+++ GIVEN PASSAGE +++

Yttrium

A man preparing a prosthetic leg

Yttrium was discovered in 1789 by Johan Gadolin, a Finnish chemist, who analyzed the composition of a new mineral from a quarry near the Swedish village of Ytterby. Yttrium is primarily obtained through solvent extraction processes from a type of clay deposit found in China.

Yttrium is a silvery, metallic element with chemical properties similar to the lanthanide elements. It has historically been classified as a rare earth element; it is almost always found combined with the lanthanides in rare earth minerals, and is never found in nature as a free element.

Yttrium is highly crystalline. The pure element is relatively stable in air in a solid form.

Applications of Yttrium:

  • Materials and Chemicals: Small quantities of yttrium are added to alloys to reduce the grain size in chromium, molybdenum, zirconium and titanium, and to increase strength of aluminum and magnesium alloys. Yttrium’s addition to alloys further improves their workability, adds resistance to high-temperature recrystallization and significantly enhances resistance to high-temperature oxidation. As a metal, it is used on the electrodes of some high-performance spark plugs.
     
  • Electronics:  The most important use of yttrium is in making phosphors providing the white and grey colours in television cathode ray tubes and in LEDs.  It is also used in tri-chromatic fluorescent lighting where it helps produce brilliant white light with significant energy savings. Yttrium iron garnets are used to filter microwaves and as transmitters and transducers of acoustic energy. Yttrium, iron, aluminum and gadolinium are used in combination with dopants such as neodymium, erbium and ytterbium in near-infrared lasers.
     
  • Energy and Superconductors: Yttrium is used in the mix of yttrium barium copper oxide in the development of superconducting materials for the transmission of electricity.

+++ SOURCE INFORMATION +++

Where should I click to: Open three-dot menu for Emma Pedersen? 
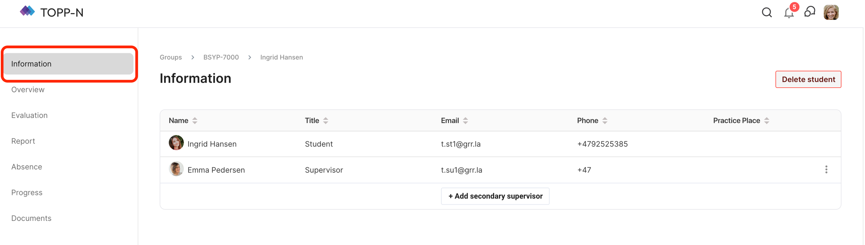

+++
+++ SOURCE INFORMATION +++

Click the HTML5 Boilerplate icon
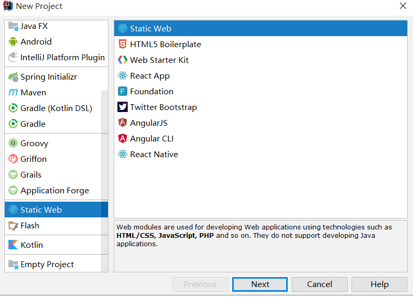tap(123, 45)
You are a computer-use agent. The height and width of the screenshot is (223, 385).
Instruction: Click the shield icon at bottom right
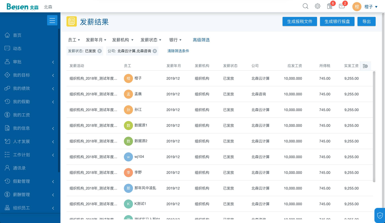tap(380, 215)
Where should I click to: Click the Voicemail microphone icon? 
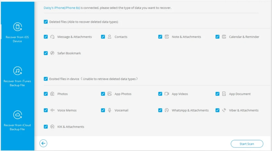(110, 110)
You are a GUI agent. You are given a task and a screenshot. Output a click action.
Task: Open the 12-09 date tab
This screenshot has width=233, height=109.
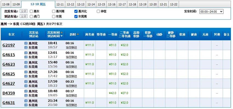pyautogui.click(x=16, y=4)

+++

• TO DO:
- a) In the yttrium passage, who discovered yttrium, and in what year?
- b) Rewrite the paragraph of the yttrium passage that begins "Electronics:" as a short bulleted list, keeping its main facts.
- c) Continue the passage about yttrium from its last sentence.

• OUTPUTS IN ORDER:
- a) Johan Gadolin, a Finnish chemist, discovered it in 1789.

- b)
- Most important use: phosphors that give the white and gray colors in television cathode ray tubes and in LEDs
- Tri-chromatic fluorescent lighting: helps produce brilliant white light with significant energy savings
- Yttrium iron garnets: filter microwaves and transmit and transduce acoustic energy
- Near-infrared lasers: yttrium, iron, aluminum and gadolinium combined with dopants such as neodymium, erbium and ytterbium

- c)
     
  • Jewellery: Yttrium aluminum garnets are used to simulate diamond gemstones and yttrium oxide is used to stabilize the cubic form of zirconia for use in jewellery.
     
  • Ceramics and Specialty Glass:  Yttrium oxide is used in some ceramic and glass formulas, since it has a high melting point and imparts shock resistance and low thermal expansion characteristics. The same cubic zirconia, or yttrium stabilized zirconia, is found in optical glasses and camera lenses.
     
  • Medical: Yttrium stabilized zirconia will take a sharper edge than conventional scalpels and is used in fabrication of needles that are used  to sever pain-transmitting nerves in the spinal cord. The stabilized ceramics are also used in artificial joints and other prosthetic devices. Neodymium-doped yttrium-aluminium-garnet lasers have been used in experimental radical prostatectomies and erbium-doped lasers are starting to be used in cosmetic skin resurfacing. The radioactive isotope yttrium-90 is used in drugs the treatment of various cancers, including lymphoma, leukemia, ovarian, colorectal, pancreatic and bone cancers.  Yttrium-90 is also finding new use in the treatment of inflamed joints, especially knees, in sufferers of conditions such as rheumatoid arthritis.